Exercise aim: Each line from the start of the data below through the one containing "Hier - Aujourd'hui (39, 309)" must be reproduced exactly.
= = = = = = =
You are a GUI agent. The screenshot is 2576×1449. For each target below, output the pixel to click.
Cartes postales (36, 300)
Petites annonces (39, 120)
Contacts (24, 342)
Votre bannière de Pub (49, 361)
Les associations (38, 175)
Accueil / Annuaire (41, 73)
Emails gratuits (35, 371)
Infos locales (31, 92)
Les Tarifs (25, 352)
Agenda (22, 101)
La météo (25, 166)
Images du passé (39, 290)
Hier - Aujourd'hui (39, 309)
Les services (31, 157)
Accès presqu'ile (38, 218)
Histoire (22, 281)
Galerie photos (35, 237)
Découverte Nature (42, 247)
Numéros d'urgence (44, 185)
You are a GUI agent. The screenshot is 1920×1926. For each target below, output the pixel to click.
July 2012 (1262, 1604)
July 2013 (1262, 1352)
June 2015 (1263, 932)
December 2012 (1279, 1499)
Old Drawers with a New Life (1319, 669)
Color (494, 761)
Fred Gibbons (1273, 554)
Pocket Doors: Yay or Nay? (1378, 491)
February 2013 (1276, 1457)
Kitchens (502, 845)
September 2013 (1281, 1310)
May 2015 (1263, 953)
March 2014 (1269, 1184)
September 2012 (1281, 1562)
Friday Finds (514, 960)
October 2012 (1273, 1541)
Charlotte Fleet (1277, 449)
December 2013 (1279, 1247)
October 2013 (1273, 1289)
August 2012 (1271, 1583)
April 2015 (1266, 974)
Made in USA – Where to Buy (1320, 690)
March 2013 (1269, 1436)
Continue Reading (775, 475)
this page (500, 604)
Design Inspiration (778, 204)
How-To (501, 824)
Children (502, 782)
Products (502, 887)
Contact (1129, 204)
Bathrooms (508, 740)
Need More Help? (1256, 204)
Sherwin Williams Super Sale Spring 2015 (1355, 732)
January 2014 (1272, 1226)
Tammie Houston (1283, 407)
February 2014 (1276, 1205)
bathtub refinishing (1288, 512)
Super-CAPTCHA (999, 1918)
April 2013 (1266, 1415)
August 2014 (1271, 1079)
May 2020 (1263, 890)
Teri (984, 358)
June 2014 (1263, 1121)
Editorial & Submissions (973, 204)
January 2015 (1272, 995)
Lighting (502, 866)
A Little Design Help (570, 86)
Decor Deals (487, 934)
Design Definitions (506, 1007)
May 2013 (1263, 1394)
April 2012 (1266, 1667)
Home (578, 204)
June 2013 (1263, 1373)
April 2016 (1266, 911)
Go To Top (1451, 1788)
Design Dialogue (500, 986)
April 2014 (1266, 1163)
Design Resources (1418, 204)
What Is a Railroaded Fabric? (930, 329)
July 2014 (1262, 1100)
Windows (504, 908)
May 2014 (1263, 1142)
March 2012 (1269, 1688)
= = = = = = =
Final answer:
You are a GUI agent. The screenshot is 2576×1449. For each target below, output the pixel to click.
Cartes postales (36, 300)
Petites annonces (39, 120)
Contacts (24, 342)
Votre bannière de Pub (49, 361)
Les associations (38, 175)
Accueil / Annuaire (41, 73)
Emails gratuits (35, 371)
Infos locales (31, 92)
Les Tarifs (25, 352)
Agenda (22, 101)
La météo (25, 166)
Images du passé (39, 290)
Hier - Aujourd'hui (39, 309)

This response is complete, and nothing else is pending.